Nimotuzumab is a humanized monoclonal antibody in development worldwide, targeting multiple tumor types primarily in combination with radiation and chemoradiation. It is significantly differentiated from all other currently marketed EGFR-targeting agents due to its remarkably benign side-effect profile. Nimotuzumab's anti-tumor activity has led to its approval for marketing in 23 countries. In more than 5,000 patients reported as having been treated with nimotuzumab worldwide to date, no Grade IV incidents of radiation dermatitis have been described, severe rash has not been observed and reports of the other severe side-effects that are typical of EGFR-targeting molecules have been rare. Nimotuzumab is licensed to YM's majority-owned subsidiary, CIMYM BioSciences Inc., by CIMAB S.A., and was developed at the Center of Molecular Immunology. YM is developing AeroLEF for the treatment of moderate to severe acute pain. The product is differentiated from other approaches using opioids because patients are able to individually control the analgesia required for their differing intensities of pain. AeroLEF met all endpoints in a randomized Phase II trial and is currently being prepared for late-stage development internationally.

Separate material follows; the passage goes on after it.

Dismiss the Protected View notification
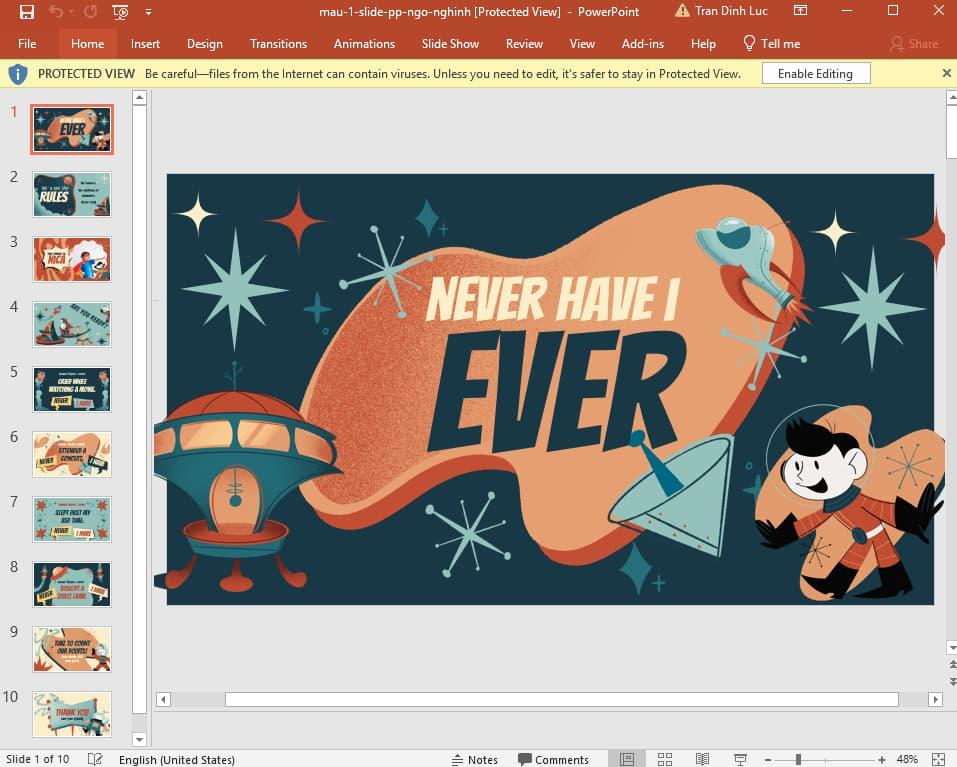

This press release may contain forward-looking statements, which reflect the Company's current expectation regarding future events. These forward-looking statements involve risks and uncertainties that may cause actual results, events or developments to be materially different from any future results, events or developments expressed or implied by such forward-looking statements. Such factors include, but are not limited to, changing market conditions, the successful and timely completion of clinical studies, the establishment of corporate alliances, the impact of competitive products and pricing, new product development, uncertainties related to the regulatory approval process and other risks detailed from time to time in the Company's ongoing quarterly and annual reporting. Certain of the assumptions made in preparing forward-looking statements include but are not limited to the following: that nimotuzumab will continue to demonstrate a competitive safety profile in ongoing and future clinical trials; that AeroLEF(R) will continue to generate positive efficacy and safety data in future clinical trials; and that YM and its various partners will complete their respective clinical trials within the timelines communicated in this release. We undertake no obligation to publicly update or revise any forward-looking statements, whether as a result of new information, future events or otherwise.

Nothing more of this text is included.